A Provedora de Justiça, órgão de defesa dos direitos e garantias dos cidadãos, voltou no ano passado a lidar com um número recorde de queixas, mais de 21 mil, e de processos, numa tendência que, diz, ameaça tornar-se "insustentável" e pôr em causa a capacidade de resposta.
"É minha convicção que o Provedor de Justiça está hoje perto de atingir limites que, a não serem evitados, trarão grande prejuízo para a instituição e para a comunidade que ela serve", avisa a Provedora Maria Lúcia Amaral, no último relatório anual de atividade remetido ao parlamento, divulgado nesta sexta-feira. No documento, defende que "é praticamente insustentável a manutenção desta situação". "Se o exponencial crescimento dos números [que relatei] não vier a ser contido, a partir de certa altura a instituição deixará pura e simplesmente de poder responder".
De acordo com os dados divulgados, chegaram no último ano à Provedora de Justiça 21 259 solicitações, com 18 394 aceites, num crescimento de 4%. Houve 12 219 novos processos iniciados, numa subida de 6% face a 2020.
A estes, somam-se mais de sete mil acumulados de anos anteriores, com o órgão a contabilizar quase 20 mil processos em instrução. Ao certo, 19 358.
A Segurança Social continua a ser o serviço público contra o qual mais queixas são feitas, sendo 27% do total (30% em 2020). Foram 3556 no último ano, primeiramente relacionadas com pensões (583), contribuições, dívidas e restituição de contribuições e prestações indevidas (505), situações de deficiência e incapacidade (445), parentalidade e prestações familiares (426), apoios extraordinários devido à pandemia (404), e situações de desemprego (401).
Destaca-se o forte crescimento das queixas relacionadas com abonos de família. Eram apenas 180 em 2020, passando aos 426 processos abertos em 2021.
Mantiveram-se também ainda elevadas as queixas quanto aos apoios criados para resposta à pandemia, embora em número inferior às de 2020. Estas "incidiram sobre alguns dos apoios extraordinários criados para o efeito, em especial, sobre o respetivo âmbito de aplicação pessoal, as condições de atribuição, o cálculo, o montante ou o atraso na sua atribuição".
A atuação do fisco é o segundo principal motivo de queixa dos cidadãos que recorrem à Provedora, sendo visada em 10% dos processos aceites (13% no ano anterior). A fiscalidade originou 1147 novos processos, estando em maior número aqueles que eram relacionados com execuções fiscais (396), IRS (223), tributação automóvel (108), taxas de portagem (96), tributação do património e imposto de selo (64) e alfândegas (49).

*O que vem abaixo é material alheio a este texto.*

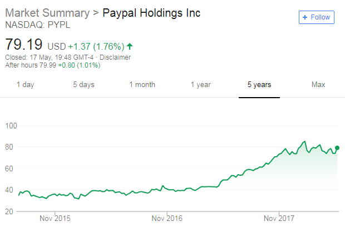Viewport: 345px width, 231px height.
Task: Click the Paypal Holdings Inc title
Action: pyautogui.click(x=151, y=13)
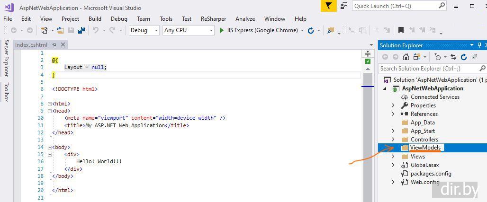Click Sync with Active Document icon
This screenshot has height=202, width=487.
click(x=453, y=57)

Os assuntos económicos e o emprego público são, após a Segurança Social e o fisco, as áreas com maior percentagem de queixas, ambas em 8%. Os processos relacionados com assuntos económicos envolvem, maioritariamente, transportes, fundos de apoio à cultura, banca, fundos de apoio a empresas, e comércio.
As queixas de funcionários públicos e de outros trabalhadores de entidades públicas deram origem a 1515 processos em 2021. O principal motivo de queixa prende-se com as relações de emprego público, envolvendo carreiras, salários, processos de recrutamento, vínculos, situações de mobilidade, entre outros aspetos.
As relações laborais públicas deram origem a 930 processos, mais do dobro daqueles que foram originados com queixas relativas a relações de trabalho no sector privado (452).
No relatório anual, a Provedora alerta não apenas para a insustentabilidade dos números, como também para o que diz ser uma "complacência acrítica face a este estado de coisas".
"Que o Provedor de Justiça sirva para compor litígios em casos concretos, dispensando a cada cidadão que se lhe dirija um meio informal, célere e eficaz de resolução de cada problema, é princípio cuja validade se não discute. Mas que a instituição faça dessa função o cerne largamente maioritário de toda a sua atividade, basicamente a ela se resumindo e nela se consumindo, é já algo que, no plano dos princípios, me parece inaceitável", defende, recordando o estatuto do órgão que lidera e também as restantes atribuições que este tem. Designadamente, na defesa de direitos humanos e na prevenção da tortura.